Fishy business
Richard Sennett
At a House of Commons cocktail party I suddenly noticed a friend’s face contorted like ‘The Scream’ of Edvard Munch. Could it be yet more bad news for Labour? No, she was being offered a plate of smoked salmon, probably her thousandth munch for the year. I entirely sympathised; the stuff usually served up is fatty and tasteless. But now that the fishing season is upon us, you can do something about it.
Salmon was once so plentiful in the British Isles that a medieval journeyman’s contract specified it would be on the workshop inhouse menu no more than three times a week. In modern times, c.1960, salmon stocks began to be fished out; in place of the angler landing salmon on its home voyage to spawn, dragnet operations now occurred at sea; the rivers themselves became lethally polluted. Thus the birth of the fish farm. Not all, but most, are nefarious. Like chickens in industrialised cages, the fish are cramped together tightly; they get fat from lack of exercise and the junk-food they are fed; they develop parasites.
The first rule for buying smoked salmon is therefore to spend money on quality; if the flesh of the fish is firm, chances are the farm is good. In Britain, excellent farmed salmon is widely available via H. Forman and Son, which also trades as Forman and Field; you find it in Waitrose or by direct mail order. High-quality salmon can also be mailed from small enterprises in Scotland like MacGilvray; if ordering online, you want to make sure the advertising bumpf says that the farmed fish accords with RSPCA standards.

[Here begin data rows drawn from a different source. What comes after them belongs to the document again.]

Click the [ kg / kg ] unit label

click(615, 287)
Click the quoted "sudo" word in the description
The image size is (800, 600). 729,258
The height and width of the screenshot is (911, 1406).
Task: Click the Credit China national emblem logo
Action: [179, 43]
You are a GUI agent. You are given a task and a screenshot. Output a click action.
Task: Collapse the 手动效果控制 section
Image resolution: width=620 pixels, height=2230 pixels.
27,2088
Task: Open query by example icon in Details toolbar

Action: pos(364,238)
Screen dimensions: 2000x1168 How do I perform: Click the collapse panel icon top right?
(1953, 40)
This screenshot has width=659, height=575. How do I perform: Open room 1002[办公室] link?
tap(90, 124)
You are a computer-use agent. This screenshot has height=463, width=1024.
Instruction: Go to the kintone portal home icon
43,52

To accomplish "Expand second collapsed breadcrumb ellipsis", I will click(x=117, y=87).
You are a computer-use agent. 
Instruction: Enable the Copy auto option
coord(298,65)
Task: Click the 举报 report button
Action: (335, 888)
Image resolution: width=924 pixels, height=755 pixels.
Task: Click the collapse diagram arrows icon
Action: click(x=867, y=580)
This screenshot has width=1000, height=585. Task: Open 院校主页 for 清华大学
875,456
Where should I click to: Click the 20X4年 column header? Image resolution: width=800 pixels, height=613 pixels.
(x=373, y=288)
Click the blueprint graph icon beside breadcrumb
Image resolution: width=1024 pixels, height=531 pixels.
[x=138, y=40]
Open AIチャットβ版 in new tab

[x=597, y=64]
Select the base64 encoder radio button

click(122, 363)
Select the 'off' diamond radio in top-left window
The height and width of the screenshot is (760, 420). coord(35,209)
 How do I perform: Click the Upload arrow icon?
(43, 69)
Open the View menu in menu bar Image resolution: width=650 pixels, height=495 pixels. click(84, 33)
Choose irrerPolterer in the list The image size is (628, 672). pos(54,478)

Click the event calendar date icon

Wild smoked salmon costs much more, and is tastier, for reasons which partly have to do with the smoking process itself. There are two ways to smoke a fish: hot and cold. In the hot version, the flesh actually cooks; in the cold version, tars in wood smoke coat the beast’s surface, both killing off bacteria and sealing the salmon so that its fat does not turn rancid. With wild salmon, the sea is sealed in.
Matters get more subtle, depending on the wood used to generate the smoke. Traditional British methods use oak, sometimes from chipped-up whisky barrels; Americans are more prone to smoke salmon with hickory chips. The cure can be long and strong, or short and light — the latter often called ‘London cure’.
My MP is unlikely to be served wild Baltic salmon lightly cured in whisky oak at any Women’s Institute or labour union gathering, but at home you can be much more adventurous. If you fish, smokeries through out the West Country and in Scotland will cure your salmon to your precise order, then vacuum-pack and mail it; Springwells Smokehouse in Dunkeld, Perthshire, is particularly good in what we will soon be calling the Republic of Scotland.
The greatest pleasure of smoked salmon, however, is making it yourself. If you don’t fish, simply buy a gutted and scaled salmon from the market. Home smokers, I’ve discovered, hold a peculiar fascination for children aged eight or so; the procedures are easy and safe enough for them to perform, and smoking food is often their first pleasurable experience of ‘slow’. In home-smoked salmon you can experiment with the wood: I’ve had good luck with ash and a bitter disaster with alder, but everything from grapevine cuttings to mulberry wood is possible.
Your offspring live in the digital age, and if you aren’t careful the little darlings are going to bankrupt you by demanding the Bradley 6 Rack Digital Smoke in stainless steel, which feeds the wood briquets automatically, regulates internal smoke density, and, for all I know, will recommend attractive Chinese equities; this state-of-the-art monster will set you back £468.99. A perfectly nice, simpler and cheaper piece of home-smoking kit comes from West Country Stoves in Crediton, Devon.
You can freeze smoked salmon for up to three months, and, once it is defrosted, the fish can stay in the fridge for two weeks. Think French in serving salmon: this fish marries happily with capers or a little lemon and nothing else; the American habit of slathering smoked salmon with mayonnaise is revolting. Restaurants usually serve two ounces of smoked salmon per person as a starter; at home I serve double that.
My Labour MP is constantly telling us, ‘Don’t Smoke!’ To which I reply, ‘Learn to Smoke!’ Unfortunately, she is likely to have a lot of time at home soon, better spent in discovering the pleasures of salmon than in regret.